Ladakh’s statehood demand
Why in News?
Recently, the Union Territory of Ladakh witnessed a shutdown as part of demands for statehood and constitutional protection under the Sixth Schedule.
GS-02 (Government policies and interventions, Federalism)
Key Demands of the state:
- Ladakh’s representatives are advocating for significant changes to its governance structure and representation, aiming to enhance its political autonomy and safeguard the rights of its indigenous population.
- One key demand is the elevation of Ladakh from its current status as a Union Territory to a full-fledged state, granting it greater decision-making authority.
- Additionally, they are pushing for constitutional safeguards under the 6th Schedule to protect the cultural, linguistic, and land rights of the region’s indigenous inhabitants.
- Another crucial aspect is the reservation of jobs for Ladakhi youth, ensuring equitable access to economic resources and opportunities.

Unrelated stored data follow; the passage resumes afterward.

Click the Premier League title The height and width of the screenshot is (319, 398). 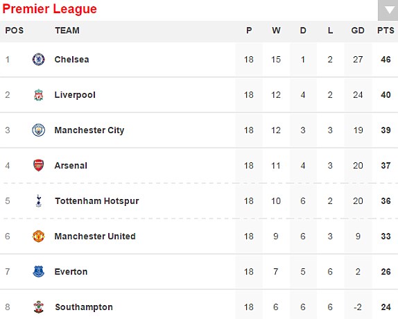pyautogui.click(x=50, y=8)
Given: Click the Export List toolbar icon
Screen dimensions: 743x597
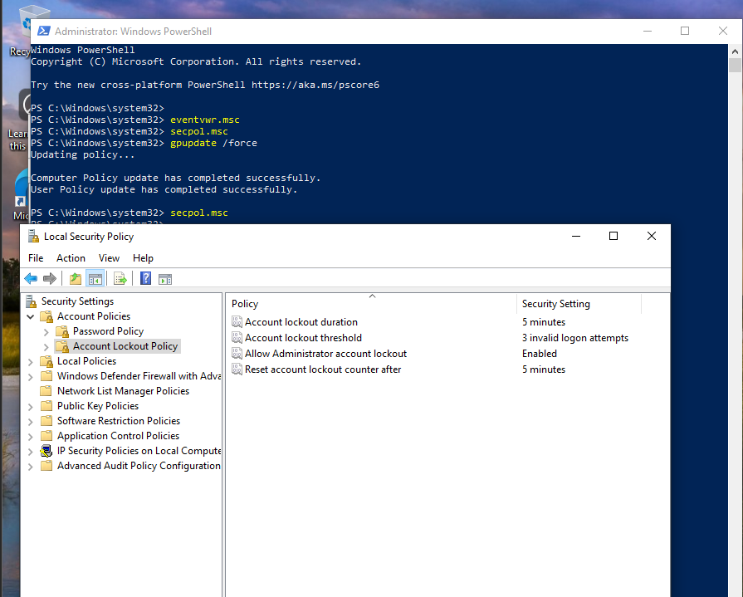Looking at the screenshot, I should 120,279.
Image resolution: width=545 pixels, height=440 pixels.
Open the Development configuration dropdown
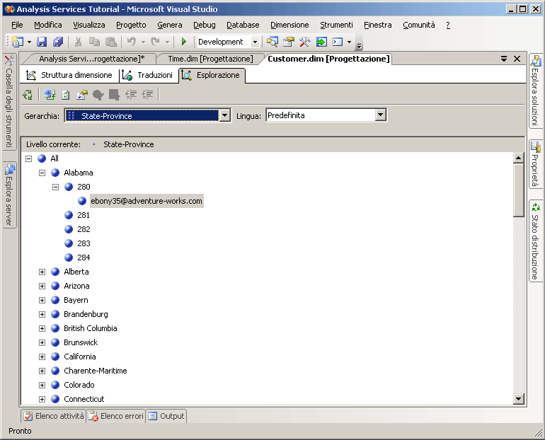pyautogui.click(x=256, y=42)
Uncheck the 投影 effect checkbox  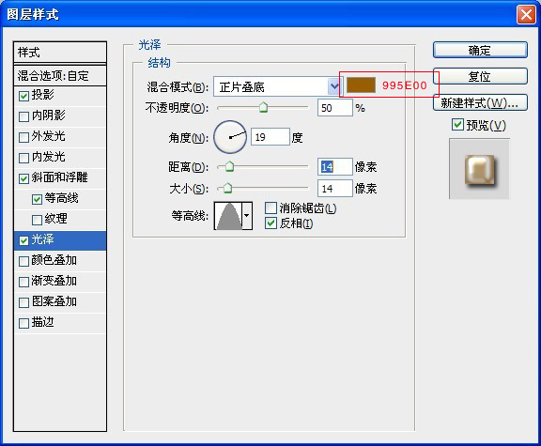pos(23,96)
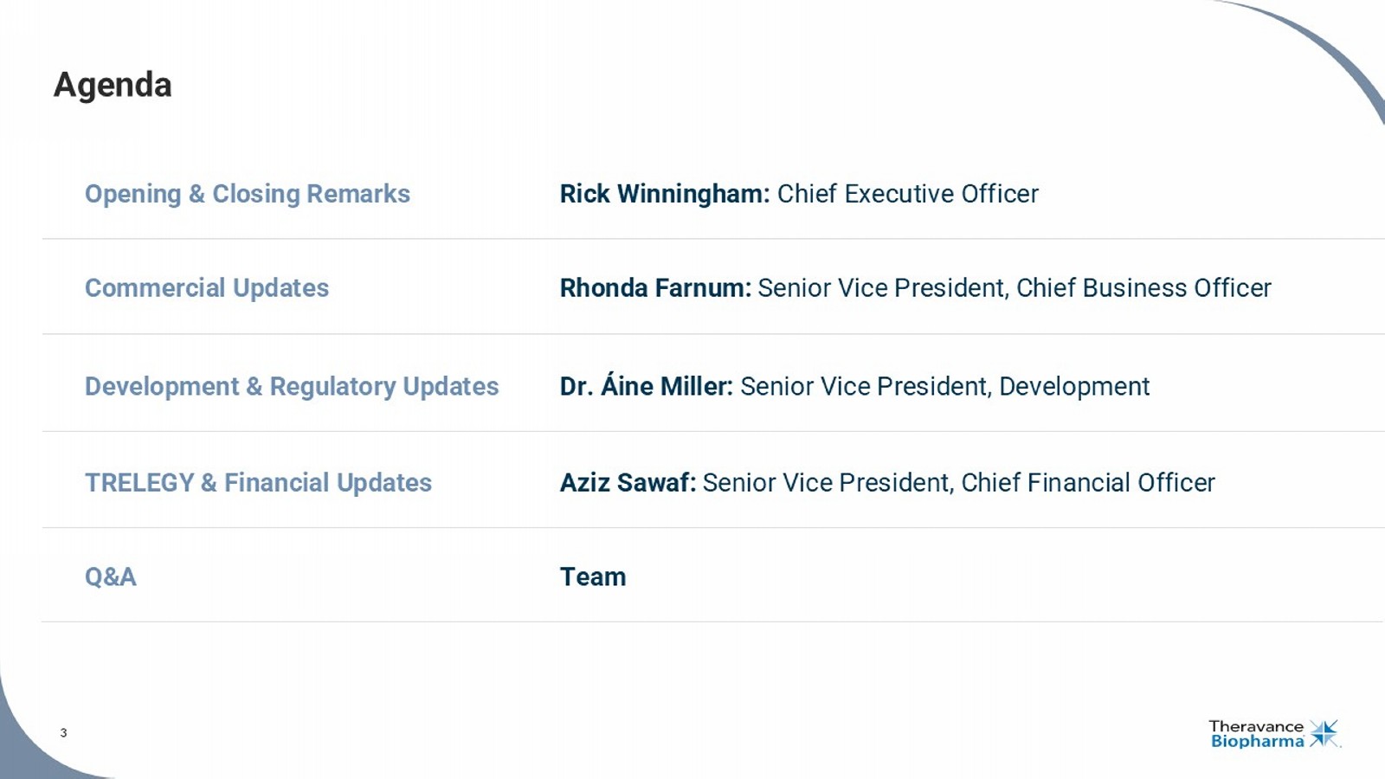The image size is (1385, 779).
Task: Click "Senior Vice President, Chief Financial Officer"
Action: click(x=958, y=482)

- Furthermore, a proposal to establish separate Parliamentary constituencies for Leh and Kargil, recognizing the distinct characteristics and needs of each region.
- In response to these demands, the Ministry of Home Affairs (MHA) has set up a high-powered committee to engage with Ladakh’s representatives and address their concerns effectively.
Constitutional Provisions Related to Formation of States in India:
- Article 3 of the Indian Constitution grants Parliament the authority to undertake actions regarding the formation, alteration, or dissolution of states. These actions include creating new states, altering state boundaries, or changing state names.
- Conditions under Article 3 require Parliament to introduce a bill for state changes with the President’s prior recommendation, and to seek the views of the concerned state legislature.
- Parliament holds authority to form new states or union territories by uniting or separating territories, and is not bound to adhere to the views of the state legislature.
- India’s federal structure allows for the creation and alteration of states and union territories, ensuring a dynamic and adaptable governance framework.
Sixth Schedule of the Indian Constitution:
- The Sixth Schedule of the Indian Constitution delineates the administrative framework for specific regions in Assam, Meghalaya, Tripura, and Mizoram.
- These areas function as Autonomous Districts and Regions, safeguarding the cultural, linguistic, and land rights of indigenous populations.
- Under this schedule, the Governor holds the authority to designate administrative centers and alter territorial boundaries within these autonomous areas.
- Originally divided into two parts, the schedule now encompasses ten regions across the four states, each with distinct legislative, executive, judicial, and financial powers.
Features of the Sixth Schedule:
- Legislative Functions: District Councils within autonomous regions are empowered to enact laws pertaining to land, forests, village administration, marriage, social norms, and more, subject to approval from the state governor.
- Executive Functions: District and Regional Councils oversee the development and management of various public amenities such as schools, dispensaries, highways, and waterways. They also determine educational policies for primary schools.
- Judicial Functions: Council Courts adjudicate disputes involving Scheduled Tribes within the district, with jurisdictional limitations on crimes punishable by death or a minimum five-year sentence.
- Financial Functions: District and Regional Councils formulate budgets, levy taxes on businesses, trades, and goods, and issue permits for mineral mining within their jurisdiction.
Significance of the Sixth Schedule:
- The Sixth Schedule provides a framework for the autonomous governance of tribal areas, ensuring the preservation of indigenous rights and cultures while promoting local development and administration. Through its provisions, it seeks to empower tribal communities by granting them legislative, executive, judicial, and financial autonomy within specified regions.